The Tatas’ labour relations record is patchy. As historian Dilip Simeon has documented in his book, The Politics of Labour under Late Colonialism (Manohar, 1995), the Tatas tarnished the record in the late 1920s and 1930s by promoting communal unions and employing goondas and strike-breakers. Nelco too was closed down in the late 1970s as a result of a strike and prolonged lockout. In recent years, many Tata companies have got into serious environmental conflicts over projects in Maharashtra, Gujarart, Jharkhand and Orissa.
The Tatas admittedly run a number of good charitable trusts. But as far as CSR goes, Mr Ratan Tata has been lobbying on behalf of Dow Chemical being allowed to escape its responsibility for the aftermath of the Bhopal disaster as the heir of Union Carbide, which it took over. He wants Dow to be freed of its legal liability to clean up the contaminated Bhopal plant site, which has poisoned water supply and affected 25,000 people living in the vicinity.
Under Mr Ratan Tata’s stewardship, the Tata group has turned extremely aggressive and acquisition-oriented. The Corus takeover has put it into a debt of $7.4 billion. But that didn’t stop the Tatas from taking over Jaguar-Land Rover. Labour unions in these acquired companies feel less than assured of job protection and good industrial relations.
On top of this comes Tata Motors’ decision to move the Nano factory to Gujarat. Implicit in this is an endorsement of Mr Modi’s style of governance, and above all, a sanctification of his viciously communal politics. In effect, the decision will be interpreted as an invitation to forget the haunting reality of the massacre of 2,000 Muslims in 2002 sponsored by the state. This was the worst carnage of its kind in Independent India-and a major assault on secularism and democracy, from which Gujarat has still not recovered.
Indeed, the victims of the carnage continue to be denied justice and live in fear and insecurity, with scores of cases under TADA and POTA and all manner of harassment, including fake encounters in which DCP Vanzara has been involved.
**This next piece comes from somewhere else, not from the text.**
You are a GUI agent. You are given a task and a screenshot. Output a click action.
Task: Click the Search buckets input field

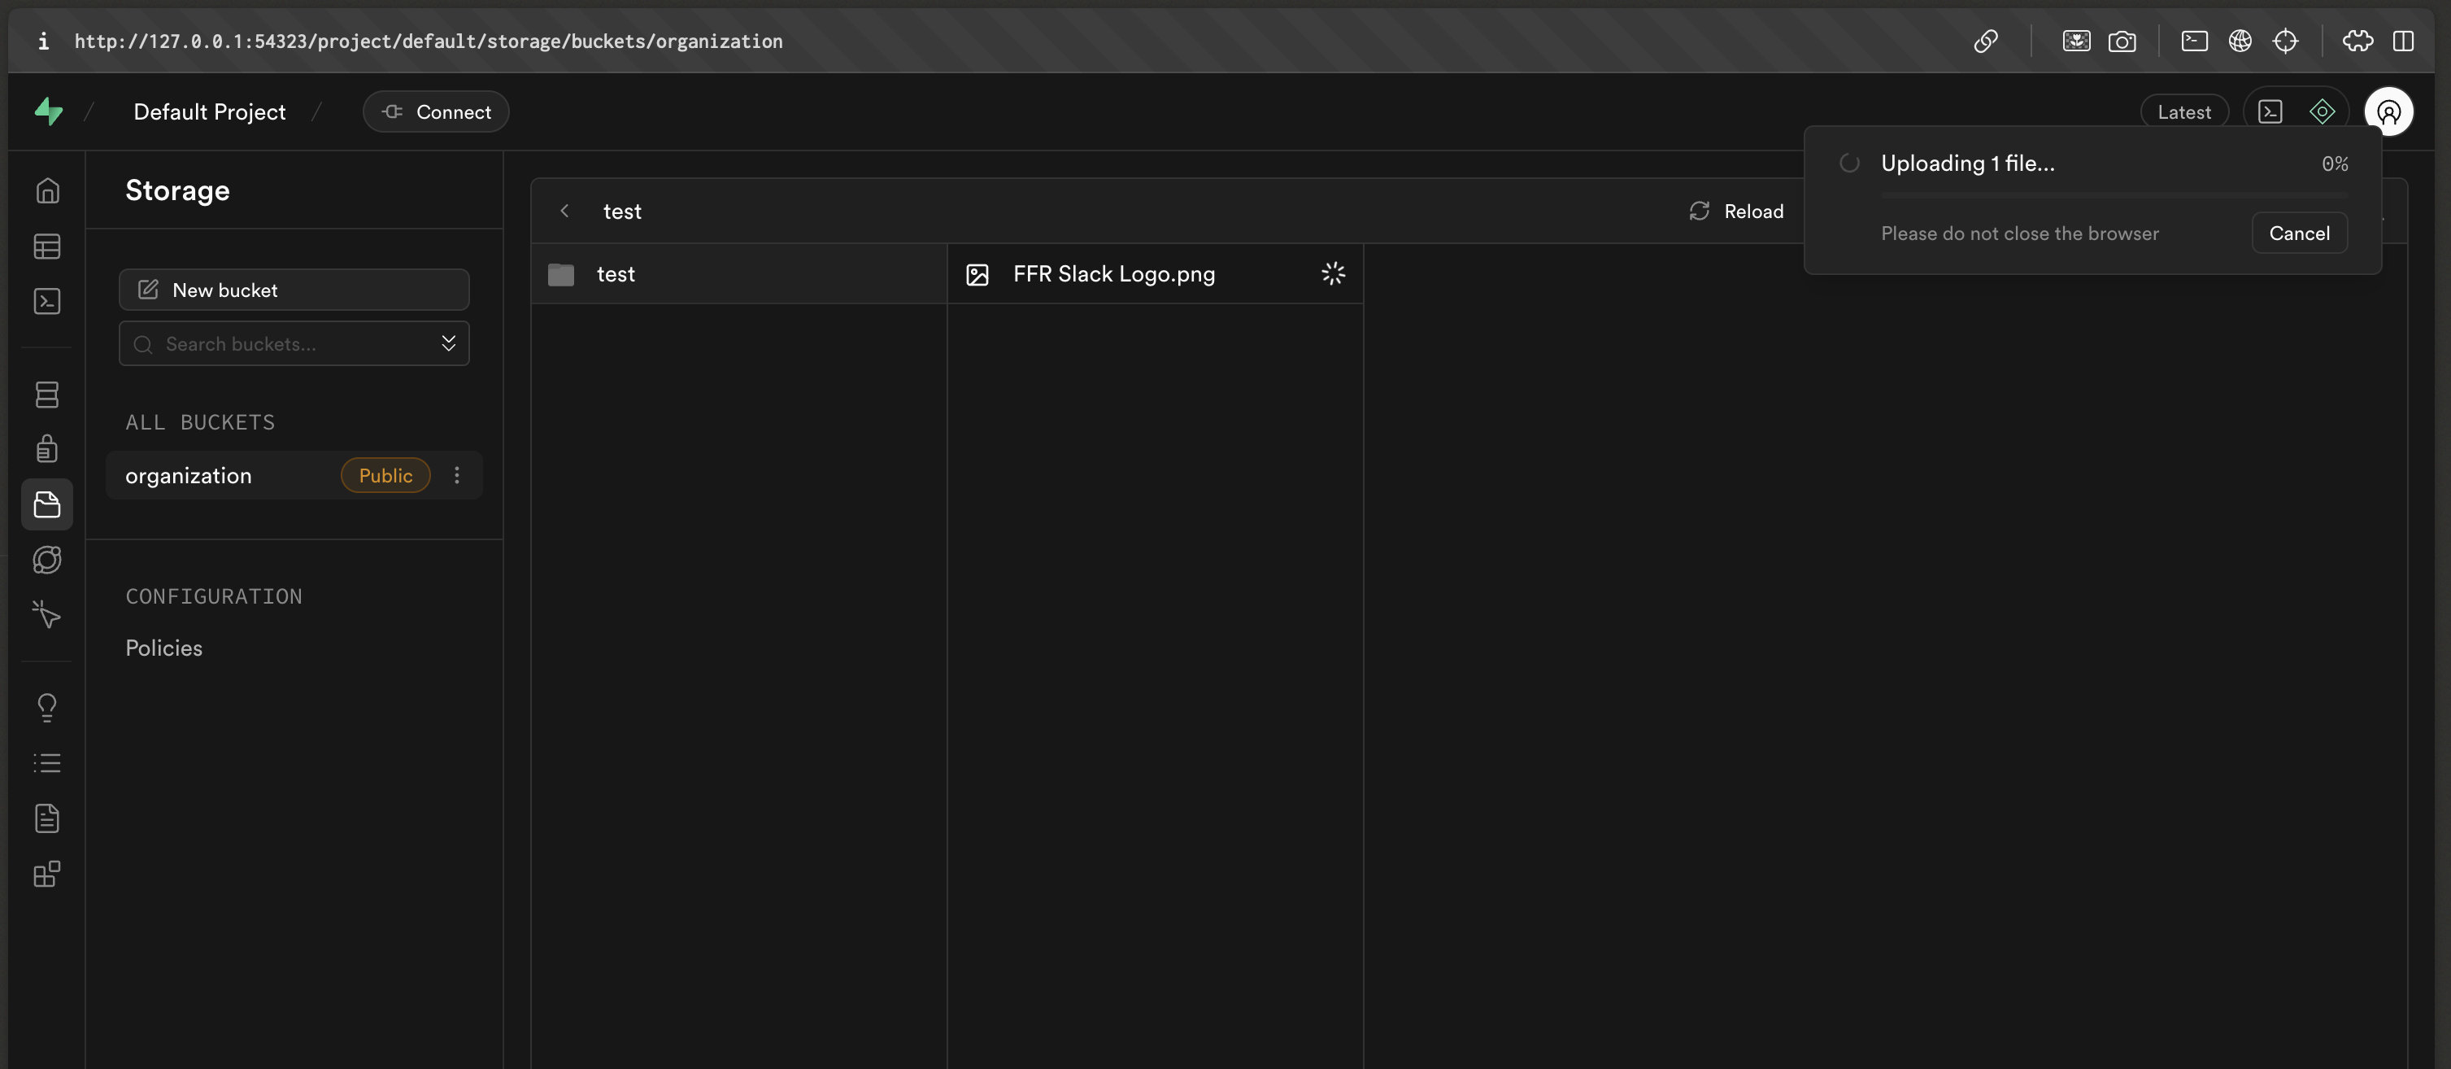[285, 344]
The recent report of the Nanavati commission has only added insult to injury by declaring the burning of a train coach at Godhra a planned conspiracy instead of an accident, and by giving a clean chit to Mr Modi. (For a detailed critique of the Nanavati report by Ahmedabad-based lawyer-activist Mukul Sinha, visit www.nsm.org.in)
Mr Tata’s endorsement of Mr Modi is in line with a long process of the Indian industrialist class gradually reconciling itself with Modi-style Hindutva, helping erase the memory of the Gujarat pogrom, and "normalising" Hindu communalism.
This is happening at a dangerous moment in India’s evolution, when Hindutva attacks on the religious minorities are rising, whether in Orissa and Karnataka, or in Madhya Pradesh and Maharashtra, while the minorities face ethnic cleansing or are victimised in the name of fighting terrorism. The Indian state has shown no will to stop this and bring the culprits to book by upholding the law of the land.
As the latest National Integration Council meeting showed, even Mr Naveen Patnaik is willing to implement a ban on the Bajrang Dal, if the Centre orders one. But will the Centre muster the courage, or duck the problem of communalism like the Tatas have done? India’s survival as a pluralist secular democracy hinges on this issue.